Pregnancy-induced rhinitis is characterized by nasal congestion that typically affects women in the later trimesters of pregnancy and disappears within 2 weeks after delivery. It affects approximately 20% of pregnant women. Smoking is the only known risk factor that increases the likelihood of pregnancy-induced rhinitis. Nasal airway patency can significantly decrease between the first and third trimesters, although the change is not always correlated with women's symptoms of nasal congestion. Pregnancy-induced rhinitis, however, is associated with asthma and decreased quality of life.

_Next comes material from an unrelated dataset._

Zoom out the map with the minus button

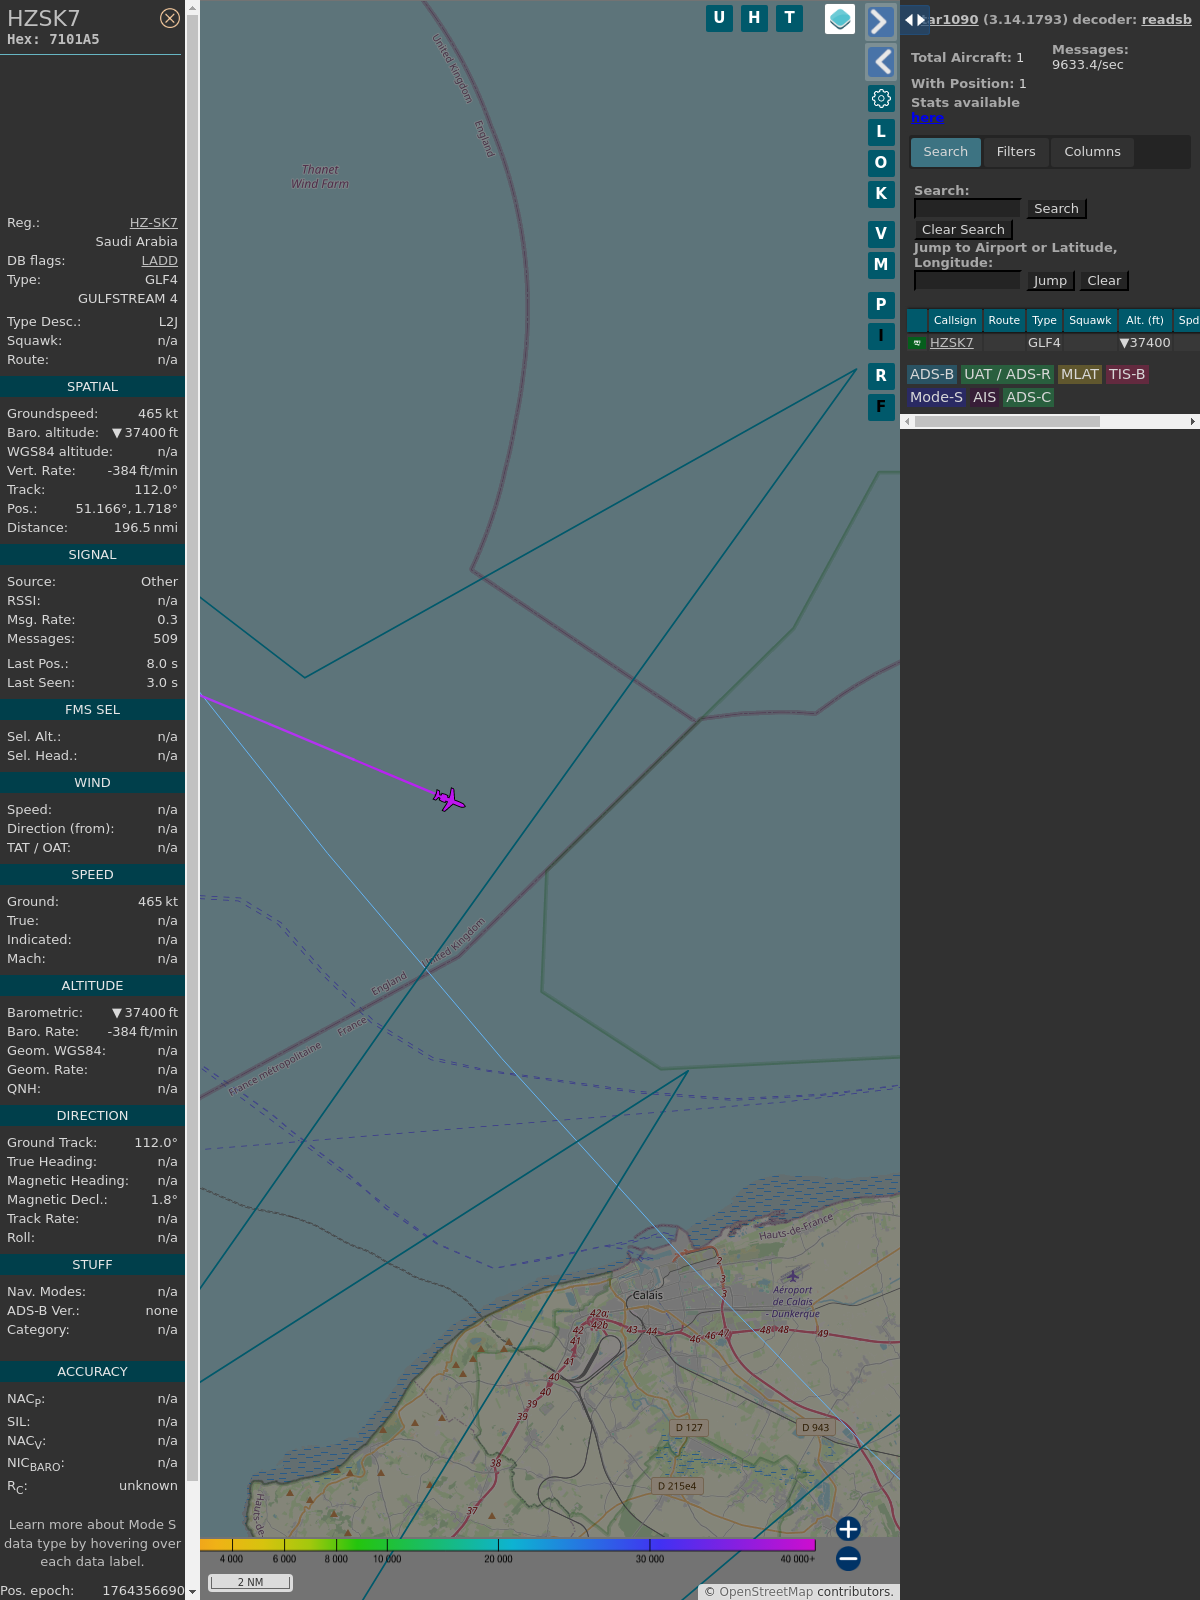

Medication-Induced Rhinitis

Medication-induced rhinitis incorporates a broad category of drugs ( Box 39.2 ) and can be further subdivided into three subtypes based on their mechanism of action: local inflammatory type, neurogenic type, and idiopathic type. Aspirin and nonsteroidal antiinflammatory drugs (NSAIDs) are classic examples of medications that induce a local inflammatory response and are known for their association with nasal polyposis and asthma in aspirin-exacerbated respiratory disease (AERD). The neurogenic type of medication-induced rhinitis is associated with α- and β-adrenergic antagonists such as clonidine, guanethidine, and methyldopa, which act to depress the sympathetic tone. The unsuppressed parasympathetic activity as well as the blunting effect of neuropeptide Y by the sympatholytic drugs lead to increased nasal congestion and rhinorrhea. Phosphodiesterase-5 inhibitors such as sildenafil, also act to vasodilate the nasal mucosa through a neurogenic-type of drug-induced rhinitis. The third subtype, the idiopathic type, is associated with antihypertensives (β blockers, angiotensin-converting enzyme [ACE] inhibitors, and calcium channel blockers) as well as hormone replacement therapy and oral contraceptives.

Box 39.2
From Varghese M, Glaum MC, Lockey RF: Drug-induced rhinitis, Clin Exp Allergy J Br Soc Allergy Clin Immunol . 40(3):381–384, 2010, table 1.
Medications Associated With Drug-Induced Rhinitis

  • I

    Mechanism—local inflammatory type

    • Aspirin

    • NSAIDs

  • II

    Mechanism—neurogenic type

    • Centrally acting sympatholytics

      • Clonidine

      • Guanfacine

      • Methyldopa

      • Moxonidine

      • Rescinnamine

      • Reserpine

      • Rilmenidine

    • Ganglion-blocking sympatholytics

      • Mecamylamine

      • Trimethaphan

    • Peripherally acting sympatholytics

      • Prazosin

      • Guanethidine

      • Indoramin

      • Doxazosin

      • Phentolamine

Vasodilators—Phosphodiesterase Type-5 Inhibitors

Sildenafil

Tadalafil

Vardenafil

  • III

    Mechanism—idiopathic type

    • Antihypertensives

      • Amiloride

      • Angiotensin-converting enzyme (ACE) inhibitors

      • Oral β-blockers

      • Calcium channel blockers

      • Intraocular or ophthalmic preparations of β-blockers

      • Chlorothiazide

      • Hydralazine

      • Hydrochlorothiazide

    • Hormones

      • Exogenous estrogens

      • Oral contraceptives

    • Psychotropics

      • Chlordiazepoxide–amitriptyline

      • Chlorpromazine

      • Risperidone

      • Thioridazine

    • Miscellaneous

      • Gabapentin

Rhinitis medicamentosa, or rebound rhinitis, is a condition related to the chronic overuse of topical nasal decongestants. The pathophysiology of rhinitis medicamentosa has been attributed to a downregulation of adrenergic receptors on the nasal mucosa due to chronic exposure to topical sympathomimetic agents, with resultant tachyphylaxis. An alternative hypothesis is that chronic exposure to vasoconstrictive agents leads to ischemic changes of the stroma that may manifest as mucosal edema. In rhinitis medicamentosa, the nasal mucosa is often beefy-red, inflamed, and with scant mucus; microscopic examination may show areas of ciliary loss. In other forms of drug-induced rhinitis, by contrast, the nasal mucosa often looks normal.